Stored items

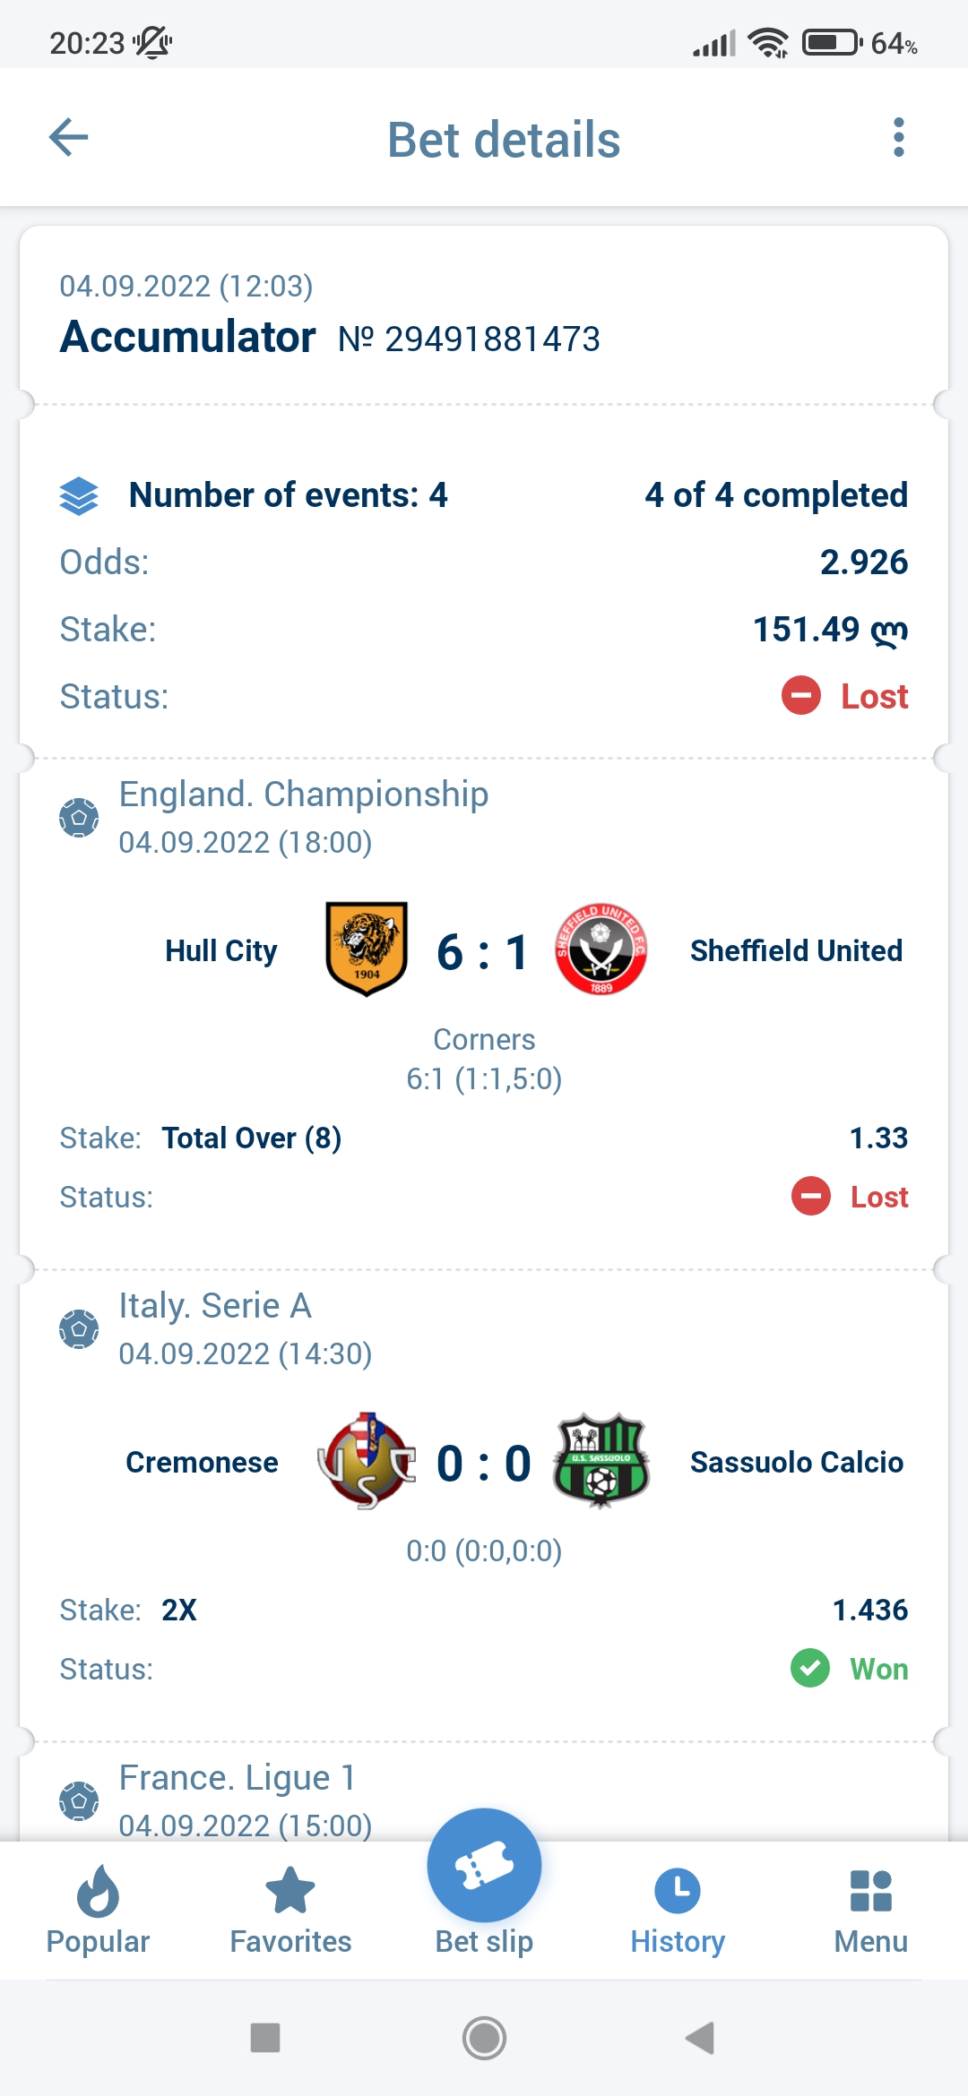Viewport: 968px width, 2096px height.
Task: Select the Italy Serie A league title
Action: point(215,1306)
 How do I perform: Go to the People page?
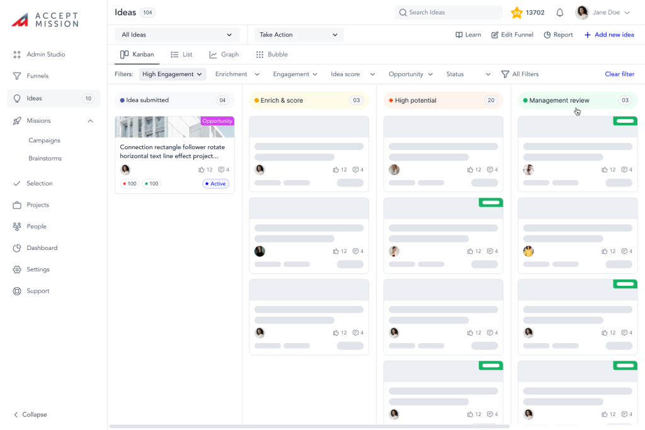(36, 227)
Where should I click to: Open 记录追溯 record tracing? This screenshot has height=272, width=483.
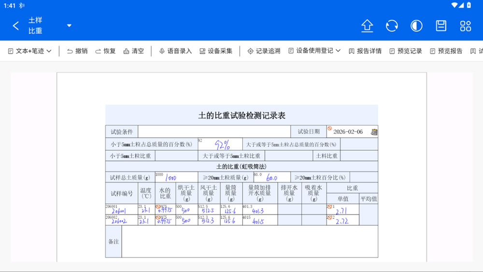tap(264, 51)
--
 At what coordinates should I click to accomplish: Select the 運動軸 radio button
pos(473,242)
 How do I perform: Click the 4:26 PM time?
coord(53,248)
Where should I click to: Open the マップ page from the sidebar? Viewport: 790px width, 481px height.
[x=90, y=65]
---
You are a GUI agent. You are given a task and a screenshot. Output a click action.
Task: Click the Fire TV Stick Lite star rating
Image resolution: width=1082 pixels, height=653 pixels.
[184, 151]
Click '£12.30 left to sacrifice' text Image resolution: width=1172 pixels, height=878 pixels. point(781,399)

What you should do :: One stretch of the lines above is wanted, from the line that contains "You are a GUI" through the line that contains "Click '£12.30 left". Output it exactly.

Response ::
You are a GUI agent. You are given a task and a screenshot. Output a click action.
Task: Click the Fire TV Stick Lite star rating
Image resolution: width=1082 pixels, height=653 pixels.
[184, 151]
Click '£12.30 left to sacrifice' text Image resolution: width=1172 pixels, height=878 pixels. point(781,399)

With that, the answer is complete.